A perplexidade causada pela vitória do Hamas não se transformou em pânico entre os palestinos. Para os analistas consultados pela Folha, o movimento islâmico, conhecido por suas ações terroristas contra Israel, deixará a violência para construir uma imagem internacional positiva e um governo eficiente que lhe assegure a manutenção do apoio maciço recebido nas urnas.
A julgar pelos primeiros passos da liderança do grupo terrorista após a esmagadora vitória da última quarta-feira, acertou quem apontou o pragmatismo como uma das principais características do Hamas. Imediatamente após o anúncio dos resultados, Ismail Haniyeh, um dos líderes do grupo e provável primeiro-ministro do novo governo, anunciou que buscaria a "união nacional" através de uma coalizão com outros partidos e manifestou seu desejo de trabalhar com o presidente da Autoridade Nacional Palestina Mahmoud Abbas, do rival Fatah.


"Fala-se de guerra civil, de um Estado teocrático, mas os homens do Hamas são espertos demais para deixar isso acontecer. Eles saberão ser políticos eficientes"


Os palestinos não votaram no Hamas por apoiarem a doutrina radical pregada pelo movimento nos últimos anos, lembra Bassem Eid, diretor do Grupo Palestino de Monitoramento dos Direitos Humanos, mas por um desejo de mudança e de um governo transparente. "Por isso acho que os líderes do Hamas irão repensar seus princípios e se tornarão mais realistas", diz Eid, que não considera um erro suspender a ajuda internacional como forma de pressão. "As doações são destinadas ao povo palestino, não ao governo.
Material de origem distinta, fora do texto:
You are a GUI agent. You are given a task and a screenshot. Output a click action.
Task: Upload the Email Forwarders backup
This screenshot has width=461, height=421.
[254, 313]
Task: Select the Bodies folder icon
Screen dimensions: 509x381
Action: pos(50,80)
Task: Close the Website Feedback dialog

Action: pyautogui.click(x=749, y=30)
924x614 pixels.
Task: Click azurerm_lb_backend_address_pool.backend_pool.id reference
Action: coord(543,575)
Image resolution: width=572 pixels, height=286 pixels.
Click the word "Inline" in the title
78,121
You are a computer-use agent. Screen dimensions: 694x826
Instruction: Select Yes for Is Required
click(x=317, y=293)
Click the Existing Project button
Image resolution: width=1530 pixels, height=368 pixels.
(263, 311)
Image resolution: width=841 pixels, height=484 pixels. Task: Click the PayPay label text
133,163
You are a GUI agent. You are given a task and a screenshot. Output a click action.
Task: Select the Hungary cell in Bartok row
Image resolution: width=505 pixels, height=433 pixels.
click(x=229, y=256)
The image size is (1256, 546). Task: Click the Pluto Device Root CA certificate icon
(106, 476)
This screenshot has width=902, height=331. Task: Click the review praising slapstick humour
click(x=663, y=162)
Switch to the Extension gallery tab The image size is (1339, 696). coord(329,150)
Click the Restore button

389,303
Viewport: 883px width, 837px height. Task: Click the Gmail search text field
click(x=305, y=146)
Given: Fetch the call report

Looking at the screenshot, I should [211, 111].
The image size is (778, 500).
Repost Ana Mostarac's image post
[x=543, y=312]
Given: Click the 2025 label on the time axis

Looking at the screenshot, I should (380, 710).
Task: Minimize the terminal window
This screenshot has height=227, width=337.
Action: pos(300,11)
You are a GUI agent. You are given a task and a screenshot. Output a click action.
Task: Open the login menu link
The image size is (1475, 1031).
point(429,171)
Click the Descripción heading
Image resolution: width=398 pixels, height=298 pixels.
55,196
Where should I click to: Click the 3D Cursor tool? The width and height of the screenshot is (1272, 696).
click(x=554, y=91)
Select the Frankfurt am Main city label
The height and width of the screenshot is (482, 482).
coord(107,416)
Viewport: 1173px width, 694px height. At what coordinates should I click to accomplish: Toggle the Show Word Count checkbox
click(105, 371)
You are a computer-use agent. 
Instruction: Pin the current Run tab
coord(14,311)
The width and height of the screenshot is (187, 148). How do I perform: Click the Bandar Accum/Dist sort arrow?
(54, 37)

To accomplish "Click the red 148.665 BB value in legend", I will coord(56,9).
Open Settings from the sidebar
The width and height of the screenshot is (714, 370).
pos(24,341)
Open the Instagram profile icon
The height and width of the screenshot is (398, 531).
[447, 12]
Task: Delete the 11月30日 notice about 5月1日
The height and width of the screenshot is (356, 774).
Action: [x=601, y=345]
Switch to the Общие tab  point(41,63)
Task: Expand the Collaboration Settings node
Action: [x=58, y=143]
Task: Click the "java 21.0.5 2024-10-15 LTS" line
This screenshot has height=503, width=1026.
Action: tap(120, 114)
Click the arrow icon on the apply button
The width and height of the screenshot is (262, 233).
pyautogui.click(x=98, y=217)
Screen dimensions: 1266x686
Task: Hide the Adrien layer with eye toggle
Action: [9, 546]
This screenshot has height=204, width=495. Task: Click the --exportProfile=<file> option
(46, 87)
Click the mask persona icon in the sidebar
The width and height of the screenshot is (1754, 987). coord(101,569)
Pressão desse tipo pode ser contraproducente." Metade do Orçamento anual palestino, de US$ 2 bilhões, vem do exterior.
Iyad Elsarraj, respeitado líder político de Gaza, diz acreditar que o Hamas aproveitará a chegada ao poder com inteligência. "Essa é uma oportunidade de ouro para promover a imagem internacional do movimento islâmico, que não é das mais positivas, e o Hamas tem consciência disso", afirma Elsarraj.
Para ele, mesmo em relação a Israel e aos EUA, que o consideram um grupo terrorista, o Hamas buscará um tom de conciliação. "Acho que dentro de duas semanas já veremos alguns passos em direção a uma aproximação."
O partido islâmico que deve servir de modelo para as previsões sobre o próximo governo palestino, diz Elsarraj, não é o radical Hizbollah, que entrou para o Parlamento libanês sem abandonar as armas, mas o moderado Justiça e Desenvolvimento, que governa a Turquia. Apesar da afinidade histórica entre Hizbollah e o Hamas, Elsarraj acredita que, em breve, as armas começarão a fazer parte do passado do movimento palestino. "Minha previsão é a de que eles abandonarão de vez o terrorismo."
Para Mahmoud Labadi, ex-diretor do Parlamento palestino e candidato independente derrotado nas últimas eleições, a retórica radical usada pelo movimento deve sofrer uma metamorfose quando chegar a hora de assumir o poder. "Minha previsão é a de que eles serão moderados, dando continuidade ao processo de paz com israelenses. Afinal, eles participaram de uma eleição que é conseqüência direta desse processo. Não há como escapar e eles sabem disso", disse Labadi, que acha improvável que possíveis atritos com outras facções, especialmente o Fatah, possam levar a um conflito generalizado.
"Fala-se de guerra civil, de um Estado teocrático, mas os homens do Hamas são espertos demais para deixar isso acontecer. Eles saberão ser políticos eficientes."
A estabilidade, no entanto, não dependerá apenas do Hamas, alerta o editor-chefe da agência de notícias palestina Ramattan, Shahdi Al-Kashif. "Se o Fatah desmoronar as conseqüências são imprevisíveis. Já começamos a ver aqui em Gaza gente do Fatah queimando bandeiras do Hamas e gritando palavras de ordem contra o movimento. Espero que o Fatah aceite a derrota com calma, para evitarmos uma guerra civil", disse Shahdi.